Jungkook mengacak rambutnya yang rapih menjadi tak beraturan.
“kau terlihat sedih hari ini? apa ada yang terjadi?”
Jungkook menoleh saat mendengar suara Ho Seok yang begitu dekat menghampirinya.
Namja yang telah disakitinya sekarang bertanya tentang keadaannya. Jungkook
benci pada Ho Seok yang selalu saja mencoba ikut campur setiap dirinya memiliki
masalah. Namja cantik itu menyentuh salah satu telinganya, dan bangun dari
kursi yang didudukinya. “kau mau kemana?” tanya Ho Seok mencegah kepergiaan
Jungkook.
“jangan ikut campur. Hubungan kita sudah berakhir, aku ingin
kembali kemasa dimana aku bersama Jin-sshi bukan dirimu. Lagipula sedang apa
kau disini. Seharusnya kau dirumah bekerja dengan hal-abeoji?”

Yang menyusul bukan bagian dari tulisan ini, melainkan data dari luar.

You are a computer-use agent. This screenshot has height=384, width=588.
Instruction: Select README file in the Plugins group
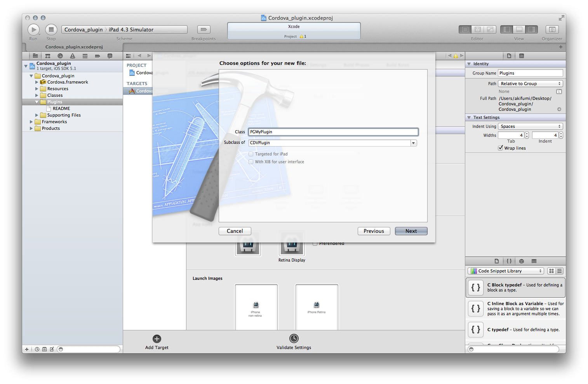pyautogui.click(x=61, y=108)
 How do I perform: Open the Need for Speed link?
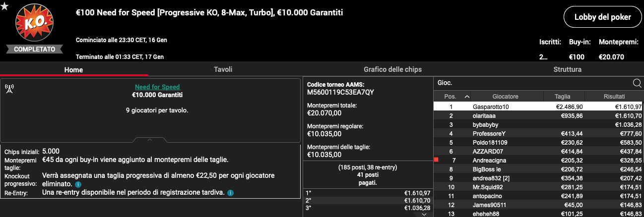[x=157, y=87]
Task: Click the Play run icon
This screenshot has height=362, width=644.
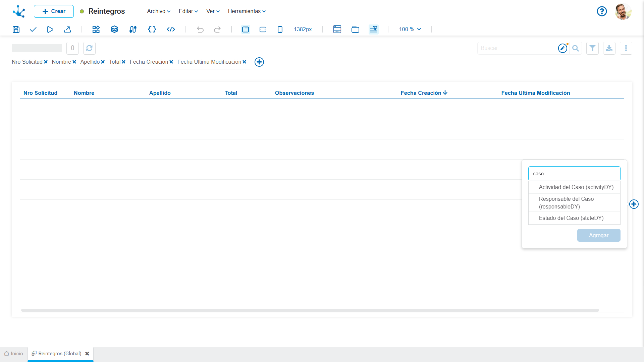Action: (x=50, y=29)

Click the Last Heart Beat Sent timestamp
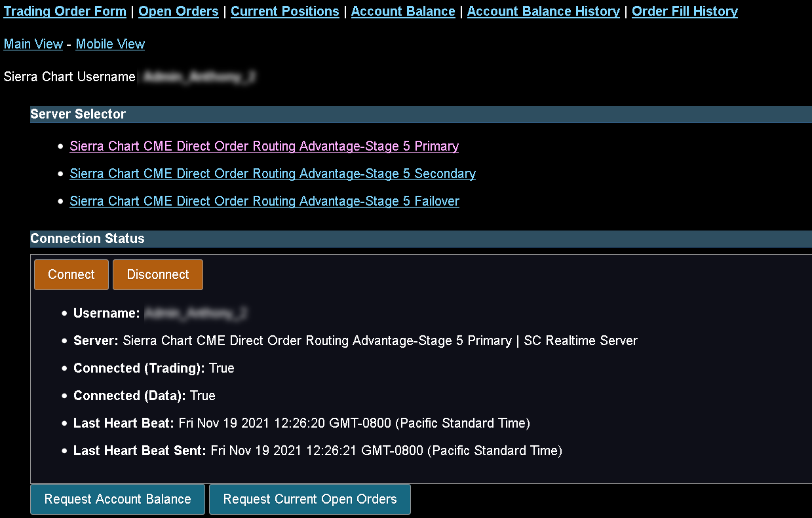pyautogui.click(x=387, y=451)
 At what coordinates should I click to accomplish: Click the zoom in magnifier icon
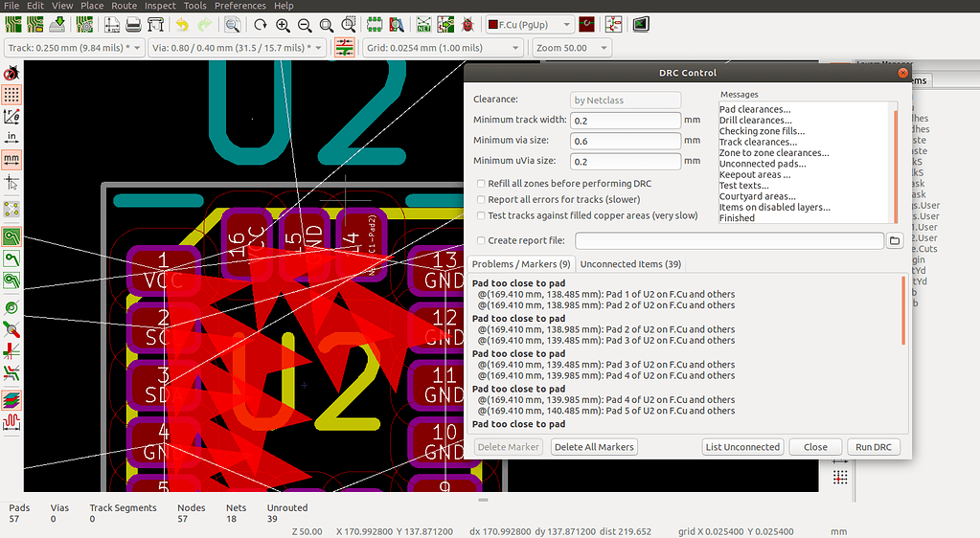click(284, 24)
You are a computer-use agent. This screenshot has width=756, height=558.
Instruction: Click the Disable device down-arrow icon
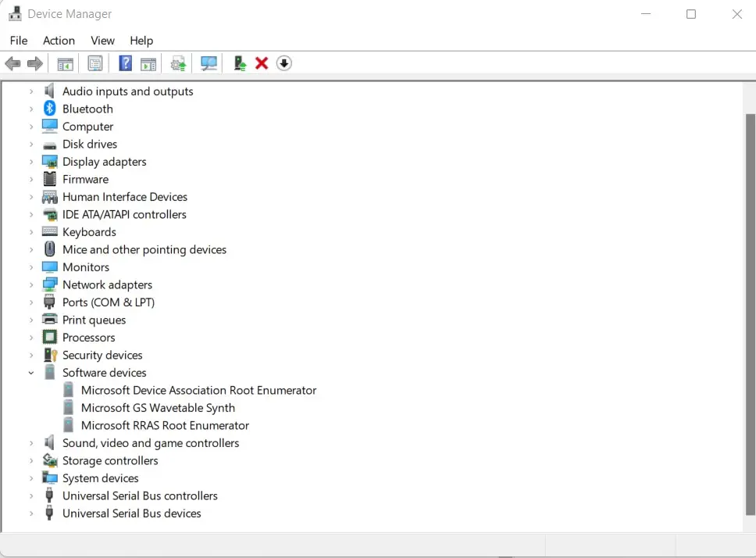pyautogui.click(x=284, y=63)
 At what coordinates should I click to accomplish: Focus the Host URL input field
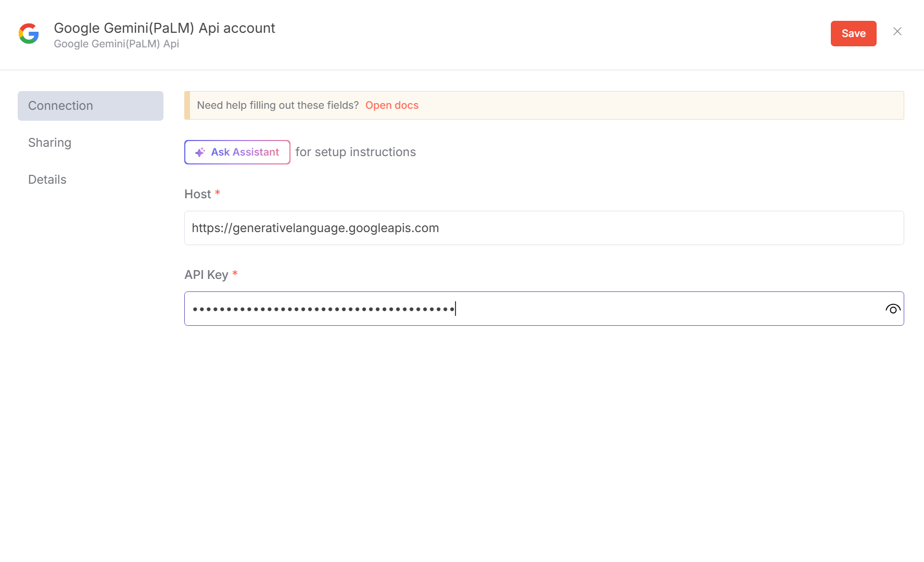click(x=543, y=228)
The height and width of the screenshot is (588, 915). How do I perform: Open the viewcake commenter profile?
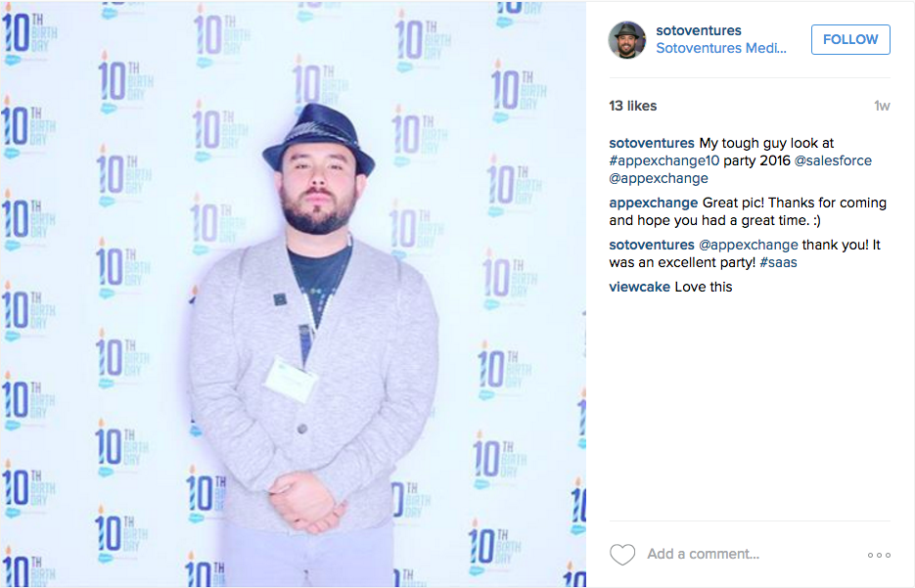640,287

“aku tidak pernah mengatakan akan ikut campur sebagai Jung
Ho Seok, aku kesini sebagai pelayanmu” suaranya terdengar sangat menyedihkan,
dan itu bisa dirasakan Jungkook ketika mendengarnya. Sifat Ego Jungkook
berusaha untuk tidak memperdulikan kebaikan hati Ho Seok yang begitu tulus
mencintainya. “dan alasanku berada disini atas permintaan Hal-abeoji untuk
memeriksa keadaanmu. Karena akhir-akhir ini hal-abeoji sulit untuk
menghubungimu. Ternyata firasat seorang hal-abeoji pada cucu kesayangan
sepertimu, benar adanya”
“apa maksudmu?”
“aku fikir semua baik-baik saja. ternyata kau malah melamun
didepan kamar Jin sendirian seperti ini” Jung Ho Seok duduk dikursi tunggu.
Menarik tangan Jungkook untuk kembali duduk ditempat tadi dirinya beristirahat.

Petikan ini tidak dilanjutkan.